----- DATA SHOWN -----

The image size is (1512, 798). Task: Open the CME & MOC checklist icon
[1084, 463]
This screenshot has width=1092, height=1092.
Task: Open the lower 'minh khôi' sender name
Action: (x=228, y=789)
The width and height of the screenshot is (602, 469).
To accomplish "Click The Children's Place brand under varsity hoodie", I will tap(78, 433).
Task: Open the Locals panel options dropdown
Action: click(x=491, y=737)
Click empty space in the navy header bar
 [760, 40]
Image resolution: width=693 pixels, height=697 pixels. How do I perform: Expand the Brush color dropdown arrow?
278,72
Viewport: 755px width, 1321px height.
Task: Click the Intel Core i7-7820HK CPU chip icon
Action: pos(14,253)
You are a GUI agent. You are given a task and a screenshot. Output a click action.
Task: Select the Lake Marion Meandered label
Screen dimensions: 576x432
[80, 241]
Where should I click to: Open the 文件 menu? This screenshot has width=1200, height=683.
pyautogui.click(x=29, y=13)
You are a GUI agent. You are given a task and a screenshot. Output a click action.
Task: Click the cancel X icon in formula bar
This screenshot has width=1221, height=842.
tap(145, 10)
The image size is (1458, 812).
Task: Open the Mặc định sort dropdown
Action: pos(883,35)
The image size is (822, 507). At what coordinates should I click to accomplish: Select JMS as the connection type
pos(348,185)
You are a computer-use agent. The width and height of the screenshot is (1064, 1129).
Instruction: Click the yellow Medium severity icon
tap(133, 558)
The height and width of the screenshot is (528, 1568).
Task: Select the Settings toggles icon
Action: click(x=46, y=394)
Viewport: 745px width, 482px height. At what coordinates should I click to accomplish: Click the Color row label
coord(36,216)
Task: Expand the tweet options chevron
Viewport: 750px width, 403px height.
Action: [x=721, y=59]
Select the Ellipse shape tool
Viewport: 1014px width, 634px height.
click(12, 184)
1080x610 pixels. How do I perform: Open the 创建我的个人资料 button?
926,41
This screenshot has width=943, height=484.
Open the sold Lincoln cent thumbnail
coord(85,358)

-----

# EXERCISE REQUIREMENTS
Please transcribe all of the records, keeping every line exactly as it is.

# OUTPUT FOR THIS EXERCISE
The image size is (1512, 798). Task: Open the CME & MOC checklist icon
[1084, 463]
This screenshot has width=1092, height=1092.
Task: Open the lower 'minh khôi' sender name
Action: (x=228, y=789)
The width and height of the screenshot is (602, 469).
To accomplish "Click The Children's Place brand under varsity hoodie", I will tap(78, 433).
Task: Open the Locals panel options dropdown
Action: click(x=491, y=737)
Click empty space in the navy header bar
 [760, 40]
Image resolution: width=693 pixels, height=697 pixels. How do I perform: Expand the Brush color dropdown arrow?
278,72
Viewport: 755px width, 1321px height.
Task: Click the Intel Core i7-7820HK CPU chip icon
Action: pos(14,253)
You are a GUI agent. You are given a task and a screenshot. Output a click action.
Task: Select the Lake Marion Meandered label
Screen dimensions: 576x432
[80, 241]
Where should I click to: Open the 文件 menu? This screenshot has width=1200, height=683.
pyautogui.click(x=29, y=13)
You are a GUI agent. You are given a task and a screenshot. Output a click action.
Task: Click the cancel X icon in formula bar
This screenshot has width=1221, height=842.
tap(145, 10)
The image size is (1458, 812).
Task: Open the Mặc định sort dropdown
Action: pos(883,35)
The image size is (822, 507). At what coordinates should I click to accomplish: Select JMS as the connection type
pos(348,185)
You are a computer-use agent. The width and height of the screenshot is (1064, 1129).
Instruction: Click the yellow Medium severity icon
tap(133, 558)
The height and width of the screenshot is (528, 1568).
Task: Select the Settings toggles icon
Action: click(x=46, y=394)
Viewport: 745px width, 482px height. At what coordinates should I click to accomplish: Click the Color row label
coord(36,216)
Task: Expand the tweet options chevron
Viewport: 750px width, 403px height.
Action: [x=721, y=59]
Select the Ellipse shape tool
Viewport: 1014px width, 634px height.
click(12, 184)
1080x610 pixels. How do I perform: Open the 创建我的个人资料 button?
926,41
This screenshot has width=943, height=484.
Open the sold Lincoln cent thumbnail
coord(85,358)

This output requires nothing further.